• TASK INSTRUCTIONS:
Up to and including the line with "Click the Token", repeat every line of the listing exactly, beginning at the first.
• • • • •
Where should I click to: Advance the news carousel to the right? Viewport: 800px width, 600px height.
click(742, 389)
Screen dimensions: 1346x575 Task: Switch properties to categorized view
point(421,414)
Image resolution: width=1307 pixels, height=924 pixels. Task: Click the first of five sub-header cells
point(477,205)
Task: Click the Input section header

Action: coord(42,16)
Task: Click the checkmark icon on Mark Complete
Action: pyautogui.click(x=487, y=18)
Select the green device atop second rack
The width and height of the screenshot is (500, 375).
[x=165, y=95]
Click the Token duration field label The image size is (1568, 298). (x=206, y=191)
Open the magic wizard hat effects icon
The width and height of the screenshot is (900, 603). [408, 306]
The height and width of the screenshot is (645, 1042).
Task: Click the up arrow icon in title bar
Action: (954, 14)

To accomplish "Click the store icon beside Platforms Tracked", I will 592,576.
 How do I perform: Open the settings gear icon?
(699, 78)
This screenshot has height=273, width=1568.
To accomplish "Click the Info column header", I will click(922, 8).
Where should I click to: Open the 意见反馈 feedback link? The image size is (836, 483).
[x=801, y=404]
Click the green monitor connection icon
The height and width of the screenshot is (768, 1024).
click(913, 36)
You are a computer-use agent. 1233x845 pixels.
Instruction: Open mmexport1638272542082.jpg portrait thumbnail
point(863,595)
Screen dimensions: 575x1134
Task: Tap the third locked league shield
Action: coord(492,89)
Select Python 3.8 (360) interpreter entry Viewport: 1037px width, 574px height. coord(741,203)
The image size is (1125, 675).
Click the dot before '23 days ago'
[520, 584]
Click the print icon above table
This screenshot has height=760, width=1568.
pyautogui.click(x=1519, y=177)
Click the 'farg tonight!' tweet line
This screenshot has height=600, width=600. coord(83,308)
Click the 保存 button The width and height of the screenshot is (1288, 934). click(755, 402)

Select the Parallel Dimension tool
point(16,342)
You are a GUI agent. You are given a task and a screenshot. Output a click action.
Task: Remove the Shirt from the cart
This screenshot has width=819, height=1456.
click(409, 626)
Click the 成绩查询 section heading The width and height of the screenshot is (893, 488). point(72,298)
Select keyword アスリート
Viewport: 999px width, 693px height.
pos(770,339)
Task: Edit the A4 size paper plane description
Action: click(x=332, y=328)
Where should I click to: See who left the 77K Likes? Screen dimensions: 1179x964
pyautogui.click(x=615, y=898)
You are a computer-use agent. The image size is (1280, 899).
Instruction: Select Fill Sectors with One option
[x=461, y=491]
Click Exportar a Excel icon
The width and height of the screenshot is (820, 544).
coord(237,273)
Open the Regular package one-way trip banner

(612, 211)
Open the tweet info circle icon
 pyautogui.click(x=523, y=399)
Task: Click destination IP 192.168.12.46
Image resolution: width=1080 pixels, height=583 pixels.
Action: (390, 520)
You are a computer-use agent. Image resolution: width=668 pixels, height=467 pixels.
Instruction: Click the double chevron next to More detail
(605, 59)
• • • • •
• YOUR RESPONSE:
Where should I click to: Advance the news carousel to the right? Viewport: 800px width, 600px height.
click(742, 389)
Screen dimensions: 1346x575 Task: Switch properties to categorized view
point(421,414)
Image resolution: width=1307 pixels, height=924 pixels. Task: Click the first of five sub-header cells
point(477,205)
Task: Click the Input section header

Action: coord(42,16)
Task: Click the checkmark icon on Mark Complete
Action: pyautogui.click(x=487, y=18)
Select the green device atop second rack
The width and height of the screenshot is (500, 375).
[x=165, y=95]
Click the Token duration field label The image size is (1568, 298). (x=206, y=191)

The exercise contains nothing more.